Hmm, the new map consolidates several R-leaning areas into the new 9th district. Probably not enough to tip it R, but perhaps enough for a DINO to win the D primary.

Still time for Nadler or Maloney to move to Queens or Bronx/Westchester to run against AOC or Bowman

    Milhouse in reply to RRRR. | May 22, 2022 at 10:24 am

    They don’t have to move. There is no requirement that congress members live in their districts. The only question is whether a significant number of voters in those districts would care about it. Maybe they could promise to move if they win. Moving before running could just be portrayed as “carpetbagging”.

    Edward in reply to RRRR. | May 22, 2022 at 10:29 am

    No need to move, the requirements for US Representative are laid out in the Constitution’s Article One, Section Two: 25 years old, Citizen for at least seven years and resident of the state in which he runs. The SCOTUS has ruled several times that the only way to change that is to amend the Constitution. No Federal or State statute can change the Constitution.

      The Gentle Grizzly in reply to Edward. | May 22, 2022 at 12:37 pm

      How many members of the Houses of Congress really DO reside in the state in which their districts lay (or lie; never got that one figured out)? Seems a lot of them have Georgetown homes they seldom leave.

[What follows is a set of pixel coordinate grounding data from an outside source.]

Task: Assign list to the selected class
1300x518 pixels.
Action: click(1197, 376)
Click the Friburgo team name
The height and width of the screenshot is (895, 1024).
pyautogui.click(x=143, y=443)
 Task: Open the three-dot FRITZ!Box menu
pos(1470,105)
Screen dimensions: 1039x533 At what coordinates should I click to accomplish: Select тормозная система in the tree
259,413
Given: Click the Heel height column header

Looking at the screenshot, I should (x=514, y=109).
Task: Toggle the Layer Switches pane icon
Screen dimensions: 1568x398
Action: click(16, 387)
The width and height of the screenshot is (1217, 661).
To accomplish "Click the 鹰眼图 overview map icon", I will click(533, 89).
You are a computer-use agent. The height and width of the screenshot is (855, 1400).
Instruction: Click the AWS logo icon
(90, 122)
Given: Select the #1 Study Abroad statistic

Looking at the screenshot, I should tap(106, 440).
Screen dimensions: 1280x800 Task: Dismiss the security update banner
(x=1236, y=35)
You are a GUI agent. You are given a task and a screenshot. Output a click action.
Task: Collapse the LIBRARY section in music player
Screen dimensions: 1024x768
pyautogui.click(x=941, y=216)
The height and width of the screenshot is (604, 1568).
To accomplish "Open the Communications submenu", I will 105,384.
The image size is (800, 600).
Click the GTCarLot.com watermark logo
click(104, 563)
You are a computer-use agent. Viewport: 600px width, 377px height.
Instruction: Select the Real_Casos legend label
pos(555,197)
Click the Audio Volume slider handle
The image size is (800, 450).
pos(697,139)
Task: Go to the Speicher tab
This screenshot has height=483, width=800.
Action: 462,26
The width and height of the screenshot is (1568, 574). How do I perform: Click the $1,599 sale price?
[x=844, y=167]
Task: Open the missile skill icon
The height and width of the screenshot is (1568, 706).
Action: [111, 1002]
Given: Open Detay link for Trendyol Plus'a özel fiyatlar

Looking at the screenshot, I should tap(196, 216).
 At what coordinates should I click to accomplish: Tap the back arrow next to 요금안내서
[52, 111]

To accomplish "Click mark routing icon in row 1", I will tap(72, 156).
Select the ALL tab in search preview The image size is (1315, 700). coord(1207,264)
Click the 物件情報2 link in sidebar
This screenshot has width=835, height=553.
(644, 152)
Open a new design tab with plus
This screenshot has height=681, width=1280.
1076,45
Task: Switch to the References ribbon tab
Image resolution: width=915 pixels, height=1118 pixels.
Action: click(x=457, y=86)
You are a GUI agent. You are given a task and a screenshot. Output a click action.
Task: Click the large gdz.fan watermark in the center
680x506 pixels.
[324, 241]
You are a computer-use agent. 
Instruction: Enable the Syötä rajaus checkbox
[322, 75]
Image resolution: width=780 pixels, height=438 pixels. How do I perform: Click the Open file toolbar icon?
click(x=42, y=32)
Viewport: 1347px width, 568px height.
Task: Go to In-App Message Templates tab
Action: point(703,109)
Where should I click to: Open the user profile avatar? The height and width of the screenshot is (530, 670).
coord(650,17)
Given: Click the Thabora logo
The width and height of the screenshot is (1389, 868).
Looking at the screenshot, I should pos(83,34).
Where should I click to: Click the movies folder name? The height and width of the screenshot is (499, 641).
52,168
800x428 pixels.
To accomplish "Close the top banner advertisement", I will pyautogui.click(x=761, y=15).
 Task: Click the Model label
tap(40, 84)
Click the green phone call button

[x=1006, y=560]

As I wrote above, the last-minute changes were very significant in Brooklyn. The new 10th district, where De Blasio and I live and which he says he wants to try for, still has a bit of an R-leaning area, but not nearly as much of it as it had in the first draft; the final version moved most of that area into the 9th, together with several other R areas, which is why it appears that that district’s next representative is likely to be, if not an actual R, then a DINO.